I stayed with Brooks and his Agena team until there was no hope. Brooks was defeated, utterly spent. Many thought that the Agena had lived up to its less than sterling reputation. I was sad for my team. It was time for a few beers at the Singing Wheel before we started to regroup.
This watering hole was a two-story, barnlike building, the place we went when we needed some R&R. It was located a mile west of the center on state Highway 3 and hosted the Gemini-Apollo generation of flight controllers. The floor in the barroom tilted toward the wall to a degree that made it impossible to lean back in a chair without falling over. The Singing Wheel sold Lone Star beer by the pitcher. Nelson Bland, the owner, knew all the controllers and ran remarkably accurate tabs for all of them. A wall-to-wall mirror stretched behind the ponderous and scarred bartop. The tables in the back room were covered with checkered oilcloth. John Llewellyn’s wife, Olga, occasionally tended bar. After judo sessions, Llewellyn, Dutch, and I, wearing our sweaty gi outfits (white cotton trousers and a heavy, kimonolike jacket), would drive over for a beer or two after calling it a night.

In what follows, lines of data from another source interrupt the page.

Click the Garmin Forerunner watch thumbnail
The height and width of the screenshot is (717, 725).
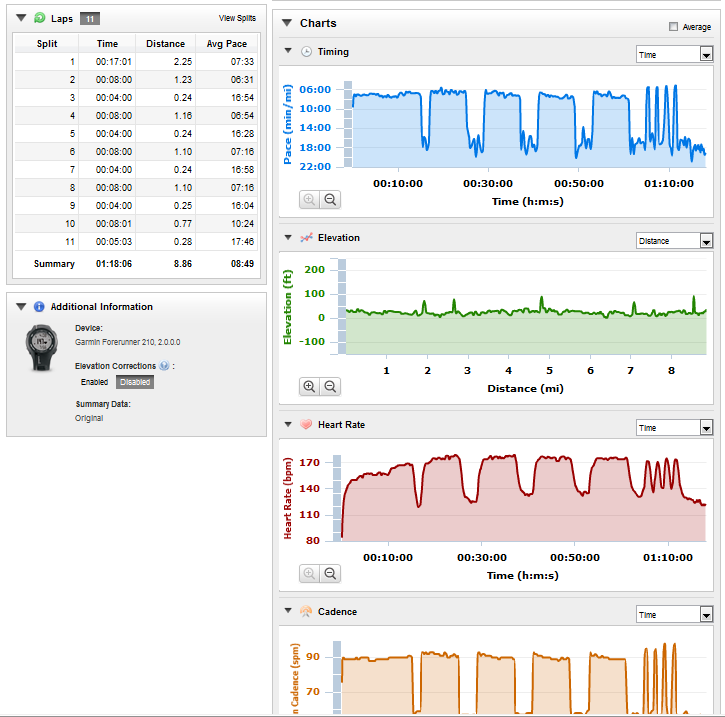tap(42, 348)
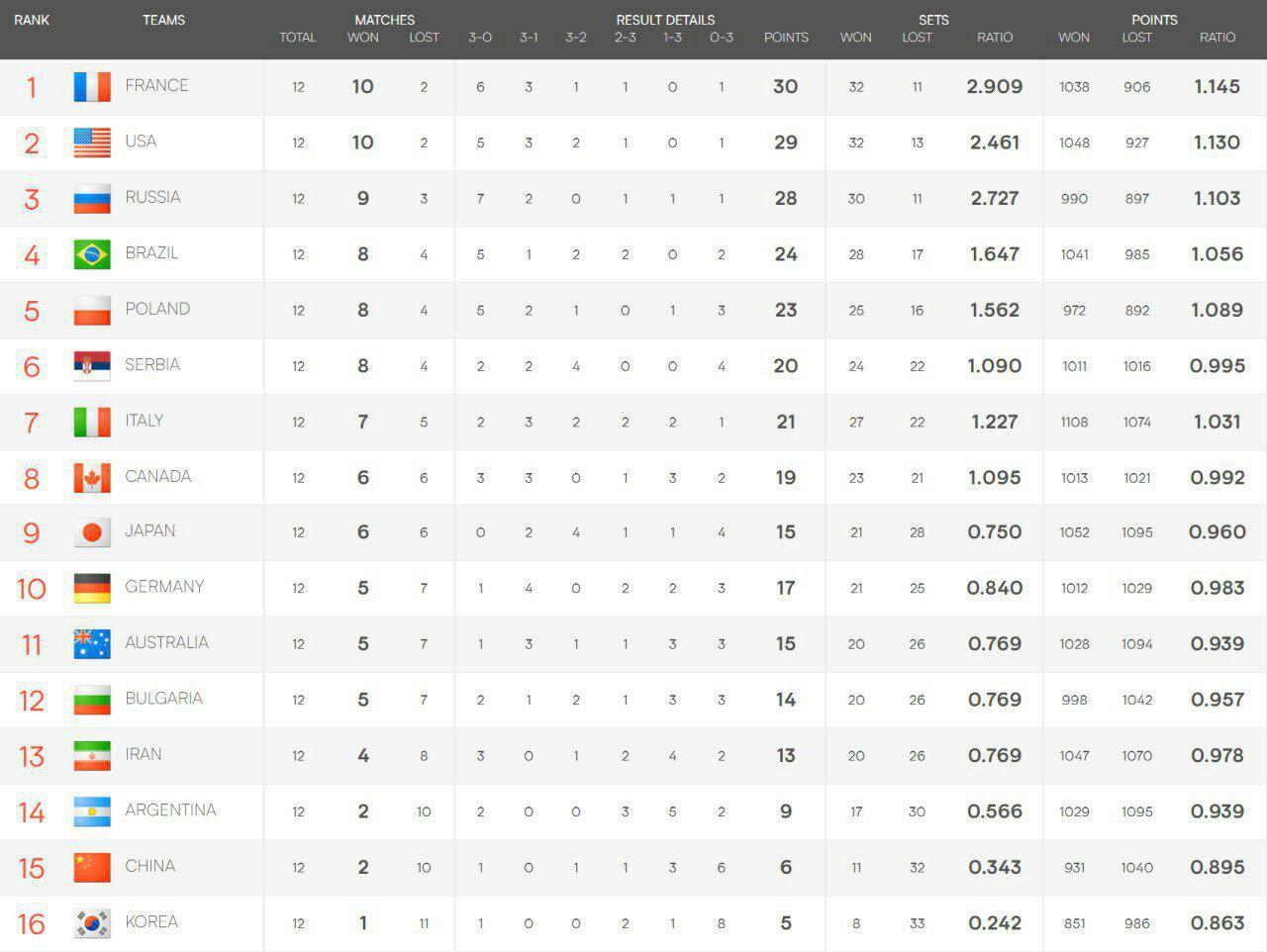Open the POLAND team link
The height and width of the screenshot is (952, 1267).
click(x=157, y=309)
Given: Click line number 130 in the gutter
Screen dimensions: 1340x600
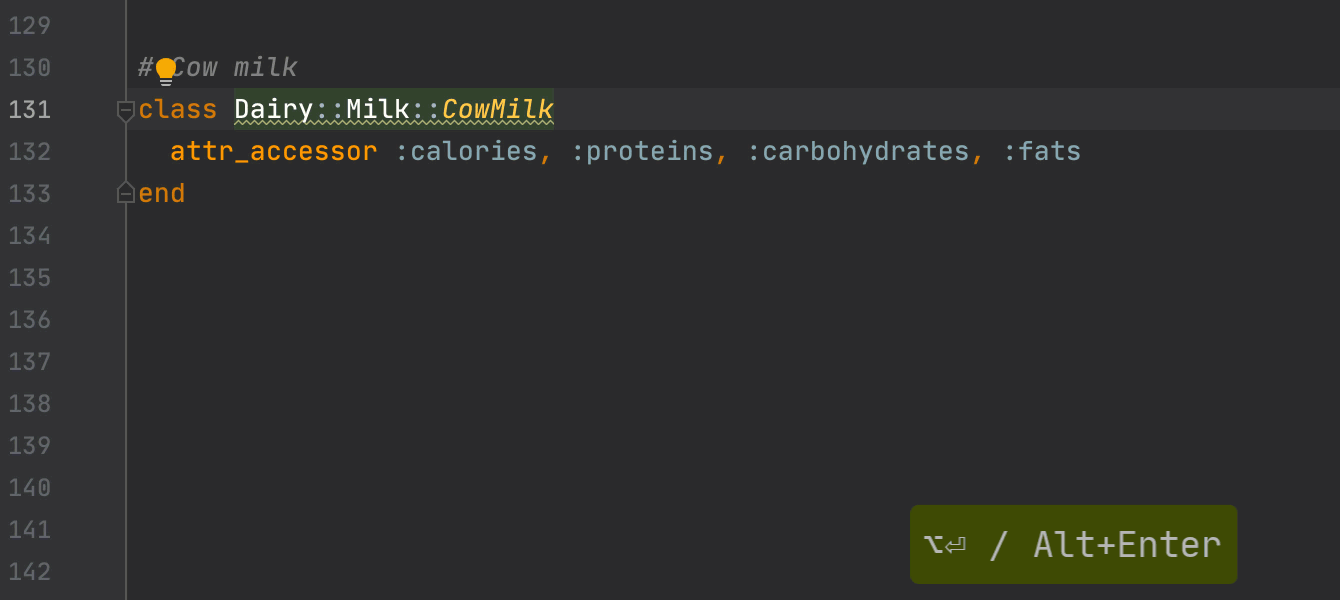Looking at the screenshot, I should 30,68.
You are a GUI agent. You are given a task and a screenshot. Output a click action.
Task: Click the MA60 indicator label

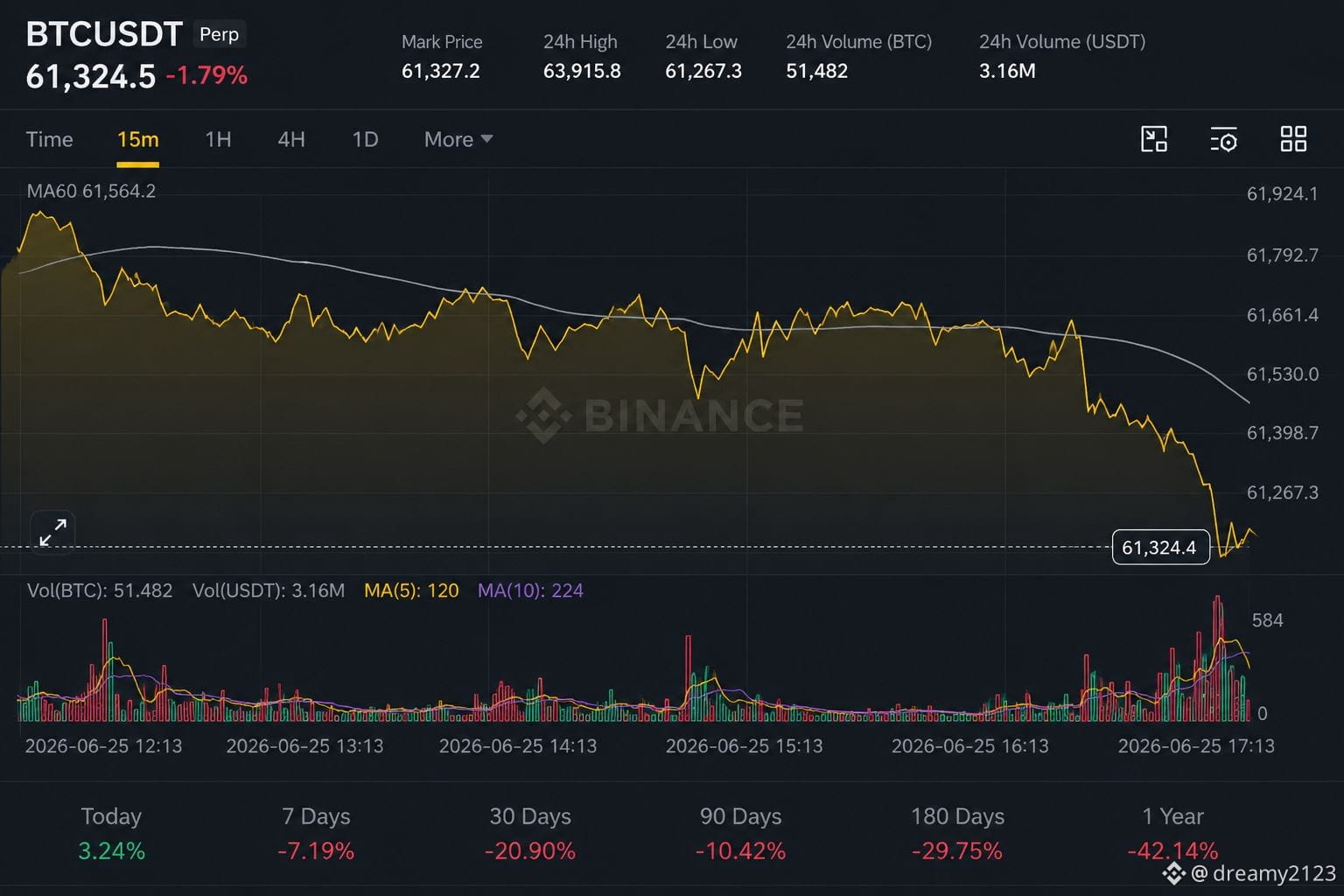(91, 191)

It was, for all of us, a place of refuge where we could celebrate on the good days—and lick our wounds on the bad ones. Today was one of the bad ones.
8
THE SPIRIT OF 76
November 1965
The rendezvous
in space continued to elude us. The Russians had tried twice and failed—but we were impressed by their dual launch capability. We couldn’t even get our target rocket into orbit. Accomplishing this became the highest priority for Gemini and the American space program. Until now, a rendezvous in space was something only mathematicians really believed was possible. They worked out elegant equations and said, “If you launch it at this time, and go this fast, in this direction, you eventually are going to catch up to a target. If you perform the maneuvers properly, the two spacecraft will end up side by side.”
Proving that this theory would work became not only a goal, but an obsession. If we accomplished a rendezvous, we would validate the software that controlled the Gemini spacecraft as well as the crew’s fallback manual backups. There was no time to waste; we needed to dramatically improve our learning curve in order to be ready for the far more complex and sophisticated rendezvous and docking procedures necessary for a lunar landing. Within hours of the launch failure of our Agena target and the consequent scrubbing of Schirra and Stafford’s Gemini flight, we were discussing an alternative mission. A proposal from McDonnell’s senior management seemed to offer the most promising option. Walter Burke, the McDonnell vice-president and general manager for space and missiles, and his deputy, John Yardley, suggested we take a page from the Russians’ script by launching two Gemini spacecraft in rapid succession from the same launch pad. He proposed using the Gemini 7 spacecraft, flying the subsequent long duration mission, as the rendezvous target for Gemini 6.